When integrating energy storage like lithium-ion batteries, renewable energy total costs are still typically higher than natural gas ‘peaker’ plants for applications requiring extremely flexible power sources that can rapidly ramp up and down. Energy storage technology costs are also declining quickly and lithium-ion battery pack prices have declined over 80% in the last decade. With these improving economics and continued scaling of manufacturing and deployment, renewable plus storage solutions are becoming competitive for more applications each year. Total lifetime costs including battery replacement over the system lifetime will require careful analysis versus alternatives.
In addition to direct energy costs, the external costs of pollution, greenhouse gas emissions, and long-term environmental damages should be considered in a full cost comparison but are difficult to monetize and are not always included in standard electricity market pricing today. Burning fossil fuels emits air pollutants like particulate matter, nitrogen oxides, and sulfur dioxide that are linked to public health damages from respiratory and cardiovascular illnesses costing hundreds of billions annually according to some studies. Environmental compliance and emission reduction costs for fossil plants may also increase significantly in the future with further regulation. Renewable energy systems produce little to no emissions during operations so have lower long-term external costs that are harder to quantify upfront but are real economic factors over the lifetimes of power projects.

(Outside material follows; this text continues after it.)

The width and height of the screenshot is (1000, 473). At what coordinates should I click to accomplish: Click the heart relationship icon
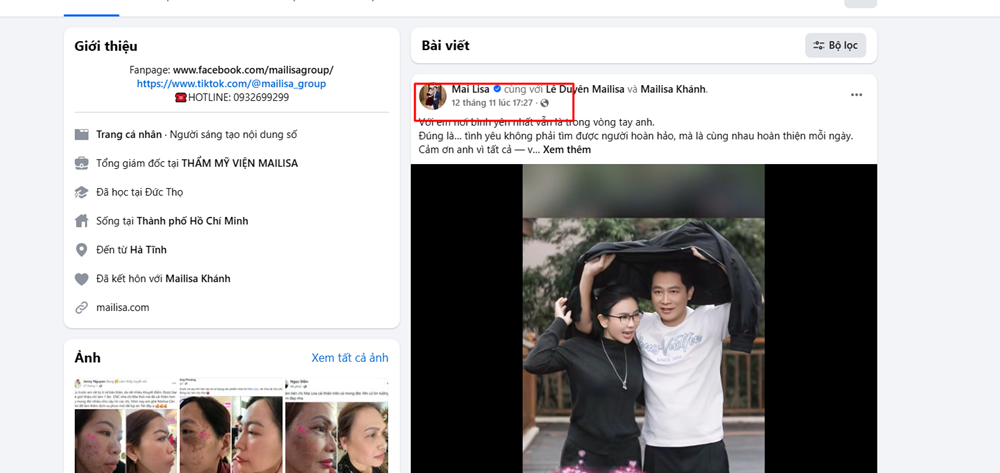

Considering all these factors and taking a long-term, full societal cost perspective, renewable energy is expected to achieve total cost parity with most fossil fuel technologies in a growing number of geographic markets and applications over the next 5-10 years. Most current energy market studies and analysts project that utility-scale solar PV and onshore wind will be cost competitive with new natural gas generation in all or almost all markets under average conditions by the mid-to-late 2020s if not before. Offshore wind and solar thermal (concentrating solar power) are expected to achieve cost parity with natural gas in more limited applications later this decade or beyond, and new advanced nuclear faces significant remaining cost uncertainties. Renewable energy costs are rapidly declining worldwide and will continue to penetrate new markets as they achieve direct economic competitiveness with traditional thermal generation options over the coming years across much of the world.